EXERCISE DETAILS →
Scan the entries below and extract each line with the word "page" in it.

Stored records
.....
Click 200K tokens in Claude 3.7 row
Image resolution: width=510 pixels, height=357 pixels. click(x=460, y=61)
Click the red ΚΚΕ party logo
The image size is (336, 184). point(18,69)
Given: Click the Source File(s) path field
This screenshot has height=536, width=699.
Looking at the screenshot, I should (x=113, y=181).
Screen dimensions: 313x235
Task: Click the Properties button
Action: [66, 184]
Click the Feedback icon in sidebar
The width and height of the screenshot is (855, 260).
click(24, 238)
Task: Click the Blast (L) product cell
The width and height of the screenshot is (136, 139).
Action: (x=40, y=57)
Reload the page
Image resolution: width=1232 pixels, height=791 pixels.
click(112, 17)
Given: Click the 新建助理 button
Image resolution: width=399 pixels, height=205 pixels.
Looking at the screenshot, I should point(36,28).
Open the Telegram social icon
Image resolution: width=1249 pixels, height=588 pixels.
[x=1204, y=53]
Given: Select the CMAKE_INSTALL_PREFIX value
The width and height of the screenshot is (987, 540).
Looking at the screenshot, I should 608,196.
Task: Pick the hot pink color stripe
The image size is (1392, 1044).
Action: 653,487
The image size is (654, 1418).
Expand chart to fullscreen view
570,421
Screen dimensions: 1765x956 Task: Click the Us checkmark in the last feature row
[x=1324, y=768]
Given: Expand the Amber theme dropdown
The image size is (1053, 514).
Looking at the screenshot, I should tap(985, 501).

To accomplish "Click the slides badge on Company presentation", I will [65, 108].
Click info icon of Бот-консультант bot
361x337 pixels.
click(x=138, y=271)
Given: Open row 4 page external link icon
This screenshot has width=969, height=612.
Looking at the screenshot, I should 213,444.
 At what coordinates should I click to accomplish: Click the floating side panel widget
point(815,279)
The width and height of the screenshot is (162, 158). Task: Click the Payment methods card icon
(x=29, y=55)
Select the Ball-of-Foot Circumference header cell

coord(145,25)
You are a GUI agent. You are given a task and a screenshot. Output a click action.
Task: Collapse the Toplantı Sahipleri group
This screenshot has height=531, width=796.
.....
RESULT FOR THIS EXERCISE →
Reload the page
Given: Open row 4 page external link icon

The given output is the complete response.